In this case, the plaintiff contends that the incidents involving the plaintiff's sons "were a part of the practices, policies, customs[,] and usages of the Lafayette Consolidated Government, namely Lafayette Police Department, and Chief of Police Jim Craft, because its management and administrative officials were aware of several prior instances of police officers in its employ illegally and unlawfully violating the constitutional rights of its citizens, yet did nothing to investigate these incidences to determine the causes of these violations and take the necessary steps to preclude their recurrence." (Rec. Doc. 1 at 7). This is a conclusory allegation with no factual underpinnings.

Therefore, to the extent that the complaint seeks to hold the City liable on the basis of vicarious liability or a respondeat superior theory of liability, this Court recommends that the defendants' motion to dismiss be granted - but only with regard to such a claim.

This litigation remains at a very early stage. Although the plaintiff has not requested leave to amend her complaint, this Court considers whether to grant such leave, because generally, when a court dismisses one or more of a plaintiff's claims pursuant to Rule 12(b)(6), the court should give the plaintiff an opportunity to amend the complaint. As the Fifth Circuit has noted, "district courts often afford plaintiffs at least one opportunity to cure pleading deficiencies before dismissing a case, unless it is clear that the defects are incurable or the plaintiffs advise the court that they are unwilling or unable to amend in a manner that will avoid dismissal." Accordingly, this Court finds that the plaintiff should be afforded an opportunity to amend the complaint in order to support with greater factual detail any claim for municipal liability that she might have against the City that is not a vicarious liability or respondeat superior claim. Therefore, it is recommended that an order in that regard be issued. D. The claims against Chief Craft and Officer Riddell in their official capacities are redundant of the claim against the City.
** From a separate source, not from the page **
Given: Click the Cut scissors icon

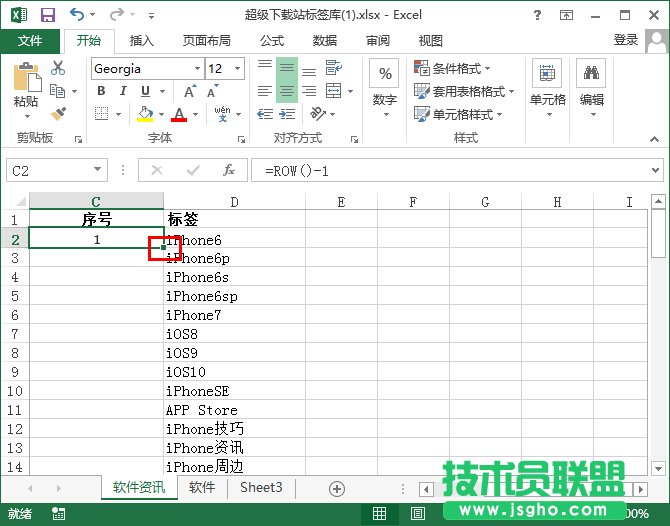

See Hart v. Bayer Corp., 199 F.3d 239, 247 n.6 (5th Cir. 2000).

Great Plains Trust Co. v. Morgan Stanley Dean Witter & Co., 313 F.3d 305, 329 (5th Cir. 2002).

The plaintiff asserted official capacity claims against Chief Craft and Officer Riddell. The plaintiff also sued the City. The defendants argue that the official capacity claims are redundant and, for that reason, should be dismissed.
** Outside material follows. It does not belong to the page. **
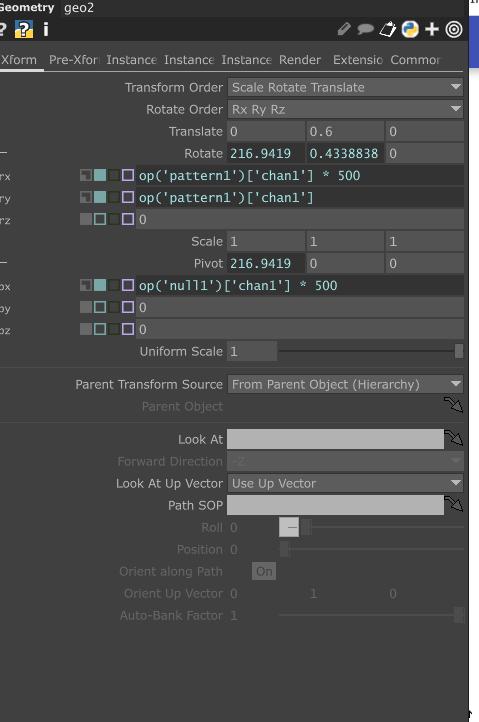Toggle the px expression mode square
This screenshot has height=722, width=479.
coord(100,285)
"A judgment in a § 1983 lawsuit against an official in his official capacity imposes liability against the entity he represents." Therefore, it is "well settled that a suit against a municipal official in his or her official capacity is simply another way of alleging municipal liability." When, as in this case, the government entity itself is a defendant in the litigation, claims against specific individuals in their official capacities are redundant, and for that reason courts in this Circuit have found it is appropriate to dismiss them.

Deshotels v. Village of Pine Prairie, No. 11-CV-2052, 2012 WL 1712358, at *4 (W.D. La. Apr. 13,2012).

Howell v. Town of Ball, No. 12-951, 2012 WL 3962387, at *4 (W.D. La. Sept. 4, 2012), citing Monell v. New York City Department of Social Services, 436 U.S. 658 (1978).

See, e.g., Castro Romero v. Becken, 256 F.3d 349, 355 (5th Cir. 2001) ("The district court was also correct in dismissing the allegations against all of the municipal officers and two of the employees of the Corps of Engineers in their official capacities, as these allegations duplicate claims against the respective governmental entities themselves."); Flores v. Cameron County, Tex., 92 F.3d 258, 261(5th Cir. 1996).

In keeping with this principle, this Court finds that the plaintiff's claims against Chief Craft and Officer Riddell in their official capacities are redundant of the claims asserted against the City and recommends that, with regard to those claims, the defendants' motion be granted and the official capacity claims be dismissed. E. The claim against Chief Craft in his individual capacity is insufficient.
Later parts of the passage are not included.